(ACTION ITEM)
Your answer must be an exact copy of the entries below, with every picture removed.

-- EXERCISE INPUTS follows --

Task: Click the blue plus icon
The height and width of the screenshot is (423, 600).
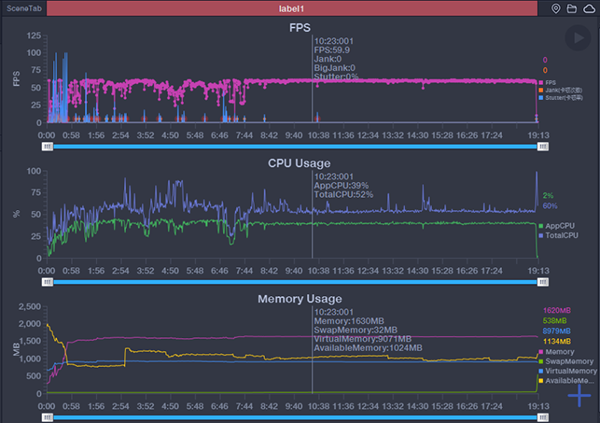Action: coord(580,395)
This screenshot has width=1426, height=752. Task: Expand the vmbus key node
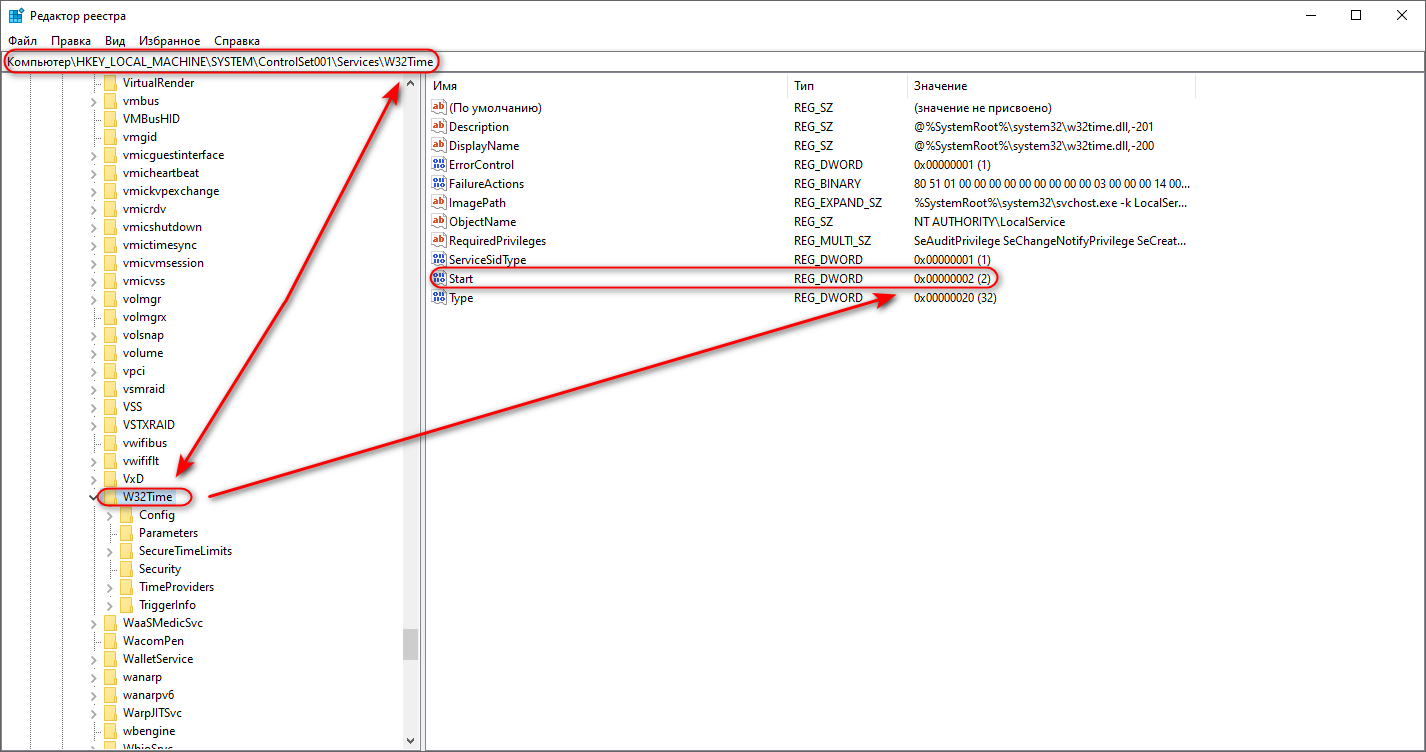(x=94, y=101)
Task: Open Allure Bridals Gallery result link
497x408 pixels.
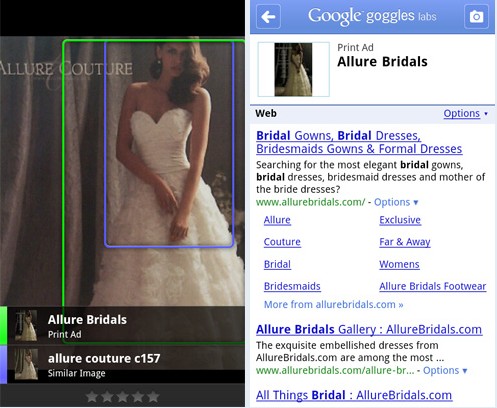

-- EXERCISE INPUTS concluded --

(RESPONSE TO THIS EXERCISE)
Task: Click the blue plus icon
The height and width of the screenshot is (423, 600).
Action: coord(580,395)
This screenshot has width=1426, height=752. Task: Expand the vmbus key node
(x=94, y=101)
Task: Open Allure Bridals Gallery result link
497x408 pixels.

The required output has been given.